Gussenstadt Führungskrise beim TSV Gussenstadt ist überwunden

Nach kurzer Krise ist der TSV Gussenstadt mit neuer Führung wieder handlungsfähig: Künftig teilen sich Thomas Thierer, Dieter Borth und Elke Schwarz (v.l.) als gleichberechtigtes Trio die Aufgaben. Rechts Ortsvorsteher Werner Häcker.
Nach kurzer Krise ist der TSV Gussenstadt mit neuer Führung wieder handlungsfähig: Künftig teilen sich Thomas Thierer, Dieter Borth und Elke Schwarz (v.l.) als gleichberechtigtes Trio die Aufgaben. Rechts Ortsvorsteher Werner Häcker. © Foto: bi
ULRICH BISCHOFF 15.07.2014
Die Führungskrise beim TSV Gussenstadt ist überwunden: Künftig teilen sich Dieter Borth, Elke Schwarz und Thomas Thierer gleichberechtigt die Aufgaben an der Spitze des größten Vereins am Ort.

Der TSV Gussenstadt ist wieder uneingeschränkt handlungsfähig. Bei einer außerordentlichen Hauptversammlung haben 60 Mitglieder am Freitag im Clubhaus ein mit jeweils gleichberechtigten Handlungsvollmachten ausgestattetes Dreiergremium an die Spitze des mit rund 500 Mitgliedern größten Vereins am Ort gewählt.
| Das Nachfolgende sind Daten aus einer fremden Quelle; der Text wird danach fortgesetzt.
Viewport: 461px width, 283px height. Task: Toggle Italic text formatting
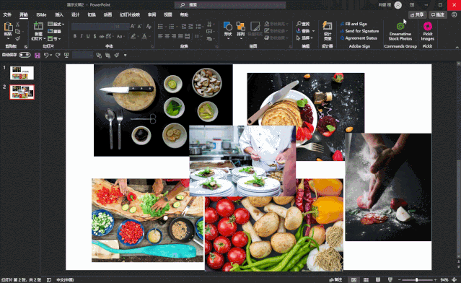[82, 36]
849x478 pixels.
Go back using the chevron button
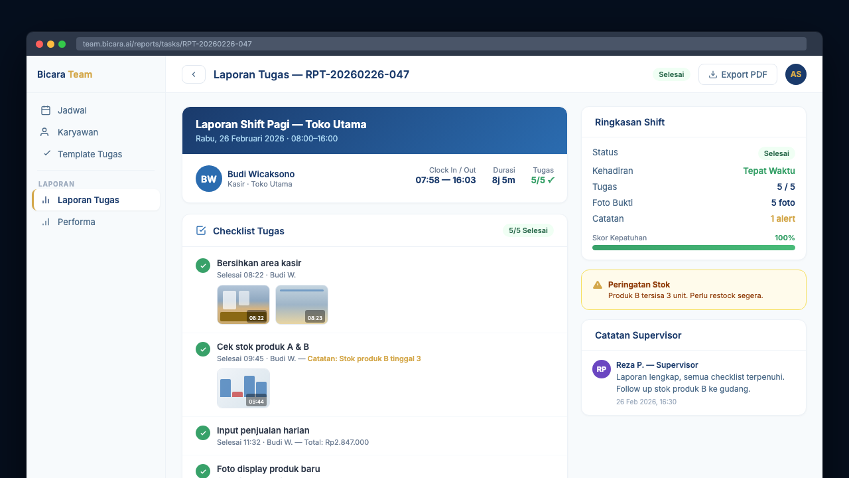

Jeweils einstimmig wurden per Handzeichen Elke Schwarz (45), Thomas Thierer (44) und Dieter Borth (54) zu den neuen Vorsitzenden bestimmt. Dies gilt bis zur nächsten Hauptversammlung im März 2015.

Dem mit Spannung erwarteten Wahlgang war die Änderung und mit ihr die Modernisierung der Vereinssatzung vorausgegangen. Die alte Version des acht Seiten langen Schriftstückes war nach Auffassung vieler Mitglieder zu sehr auf die Position des 1. Vorsitzenden zugeschnitten. Die neue Satzung, die am Freitag noch einmal geringfügig geändert werden musste, verlagert die Verantwortung auf mehrere Schultern. Die Führungskrise verlief für den TSV dramatisch, nachdem der Erste Vorsitzende Bernd Maurer und sein Stellvertreter Thomas Thierer ihre wiederholt geäußerten Ankündigungen wahr gemacht und bei der Hauptversammlung im März nicht wieder kandidierten. Trotz intensiver Bemühungen, die unter anderem in einem dramatischen Appell an die Mitglieder gipfelte, ließen sich für Maurer und Thierer keine Nachfolger finden. Der Verein stand endgültig ohne Führung da und hatte damit nach dem Buchstaben des Gesetzes auch seine Geschäftsfähigkeit verloren. Ein vom Amtsgericht verordneter Notvorstand drohte und mit ihm gar die Auflösung des renommierten Vereins. Die einzige, die noch zur Stange hielt, war die emsige Schatzmeisterin Karin Mauthner.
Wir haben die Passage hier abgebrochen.